* **THE EXERCISE**
Copy out the items between the lines containing "This screenshot has" and "Action: (x=748, y=450)", inclusive, reproducing each line verbatim and omitting the pictures.

* **LISTED ENTRIES**
----------------

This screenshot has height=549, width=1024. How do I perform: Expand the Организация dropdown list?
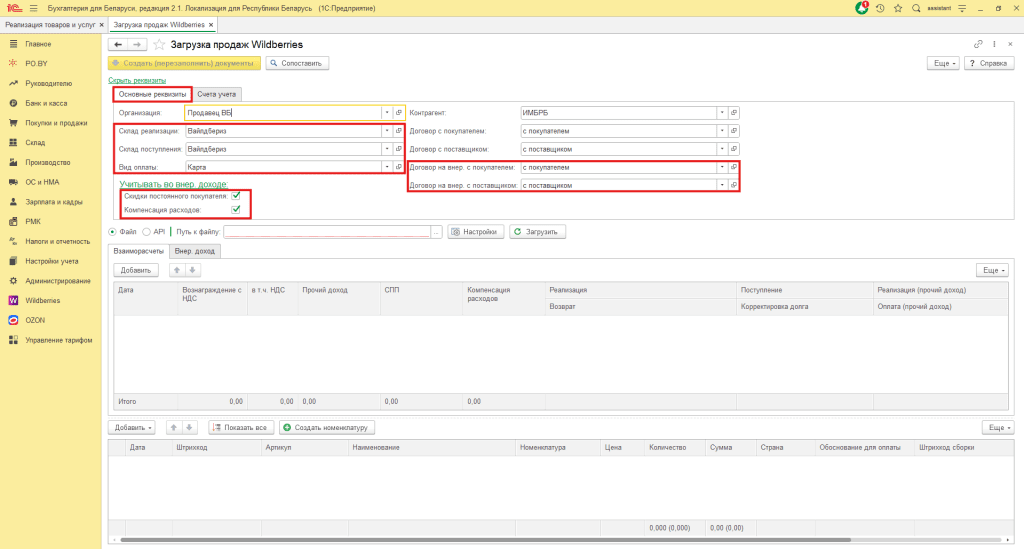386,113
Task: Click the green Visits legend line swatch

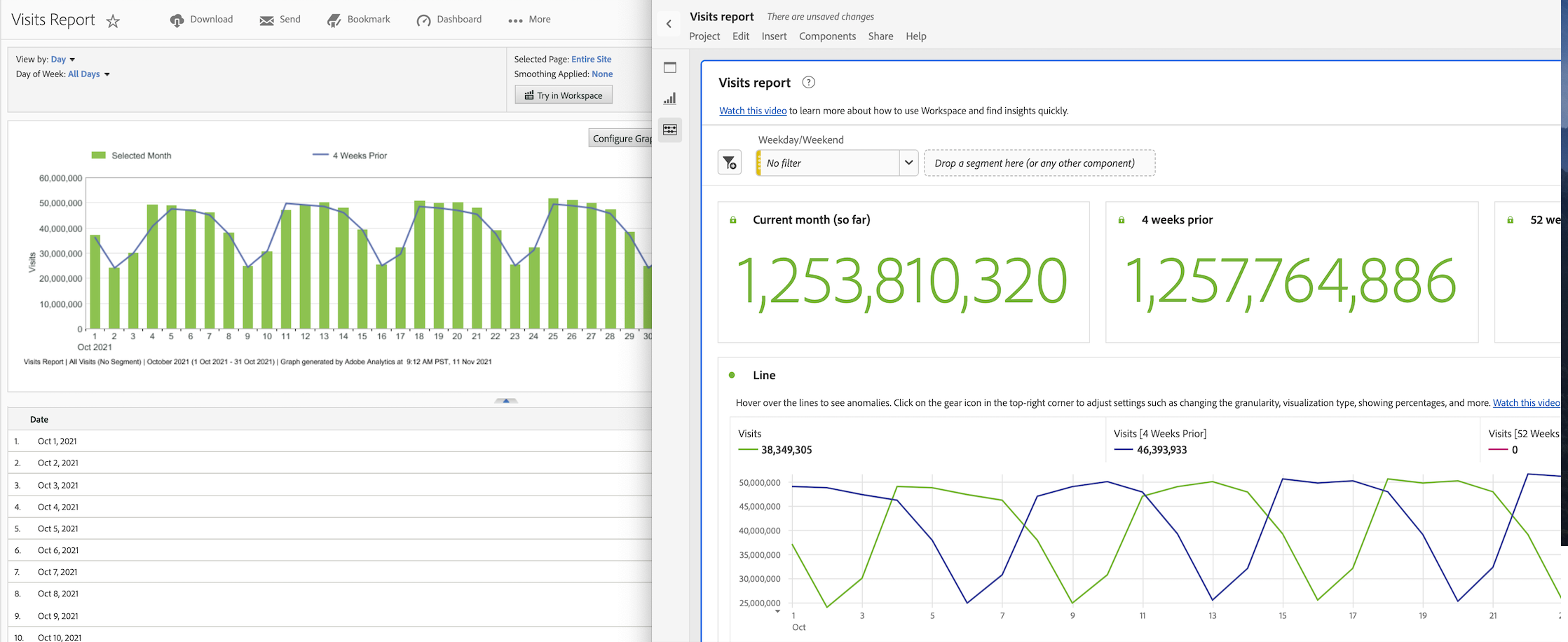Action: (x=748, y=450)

----------------

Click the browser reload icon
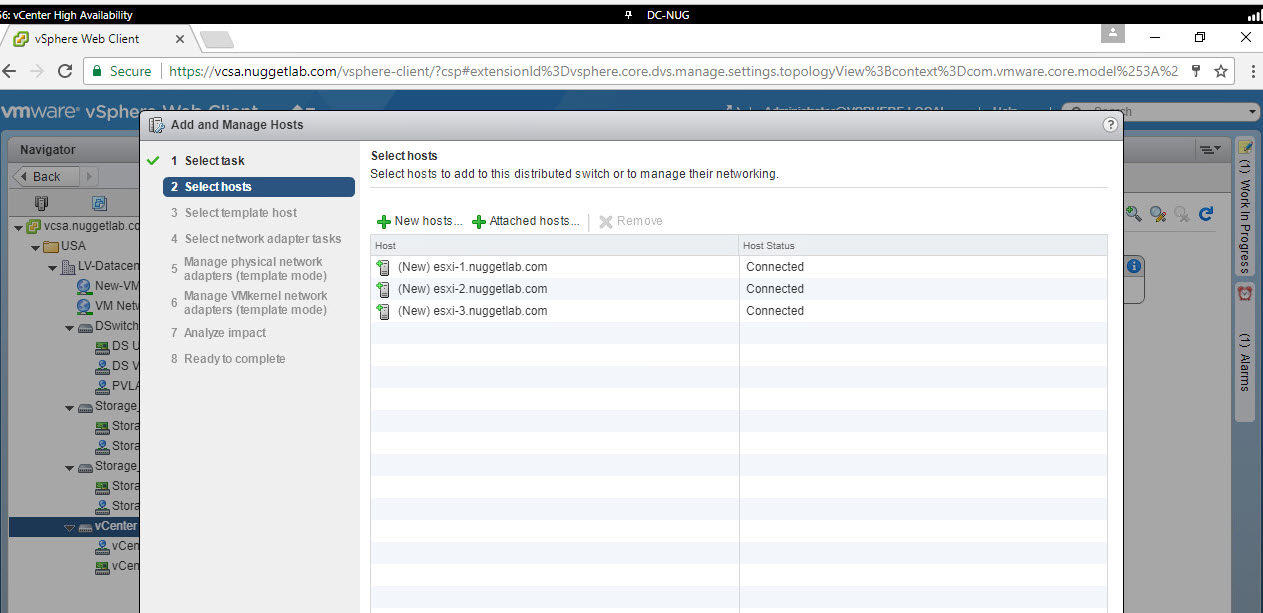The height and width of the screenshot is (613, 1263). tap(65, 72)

----------------

* **RESPONSE TO THIS TASK**
This screenshot has height=549, width=1024. How do I perform: Expand the Организация dropdown list?
386,113
Task: Click the green Visits legend line swatch

Action: (x=748, y=450)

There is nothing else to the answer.